Data Architecture Design & Strategy :
○ Lead engagements with the internal stakeholders to understand their data needs and design solutions ensuring data quality and governance.
○ Design the right pipeline architecture to handle data and support various use cases, including analytical reporting and machine learning.
○ Design and evolve scalable and modular enterprise data architecture (including data lakes, data warehouses, real-time streaming, and operational data stores) to support current and future data needs.
○ Lead end-to-end architecture for data platforms including ingestion, storage, modeling, access, and integration.
○ Define and enforce data modeling standards and practices (e.g., star / snowflake schema, 3NF, Data Vault), ensuring consistency, maintainability, and performance.
○ Partner with cross-functional teams (Engineering, Analytics, Data science, Product, Sales, Marketing etc) to translate business requirements into reliable and robust data architectures.
○ Design architecture to support both batch and real-time processing needs using tools like Kafka, dbt, Airflow, etc
○ Evaluate and integrate emerging technologies, open-source tools, and vendor solutions to improve architectural robustness and delivery efficiency.
Minimum Qualifications :
We realize applying for jobs can feel daunting at times. Even if you don’t check all the boxes in the job description, we encourage you to apply anyway.
- 10+ years of experience designing and implementing enterprise-scale data solutions, including data warehouses, data lakes, and real-time systems.
- Hands-on of hands-on experience building and orchestrating ETL / ELT data pipelines using tools such as dbt, Apache Airflow, Glue, Airbyte, Matillion, or Stitch.
- 4+ years of experience in data modeling, schema design, performance optimization, and database architecture for both OLTP and OLAP systems.
- Strong proficiency in SQL, with demonstrated ability to write, debug, and optimize complex queries for performance and scalability.

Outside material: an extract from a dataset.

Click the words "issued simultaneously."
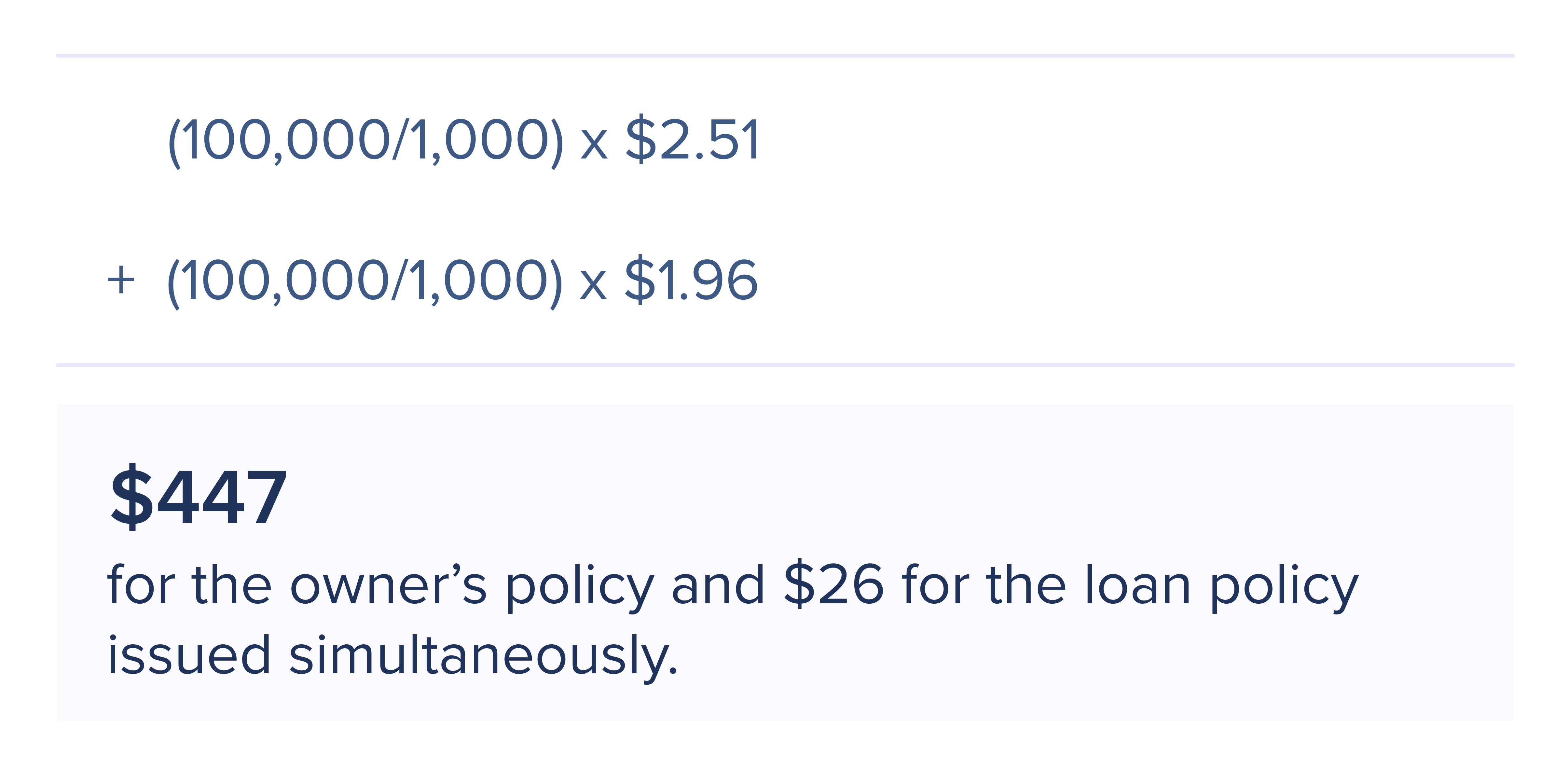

- Solid programming skills in Python (preferred) or Java, with experience in building data transformation and integration logic.
- Deep understanding of AWS data services (such as S3, RDS, DynamoDB, Glue, Lambda, EMR, ECS) and cloud data warehouse platforms like Snowflake.
- Expertise in performance tuning, pipeline debugging, and optimizing data workflows in large-scale environments.
- Experience deploying and maintaining enterprise data platforms that support analytics, BI, and machine learning use cases at scale.
- Familiarity with distributed data processing frameworks such as Apache Spark, Hadoop, and Apache Kafka for real-time and big data processing.
- Strong foundation in software engineering best practices, including version control, CI / CD, modular design, and testing.
- Proven ability to lead and deliver complex data architecture projects in cloud-native environments, with excellent stakeholder and cross-functional collaboration skills.
- Strong analytical thinking, communication, and technical leadership abilities.
- Good understanding of software engineering principles and standards.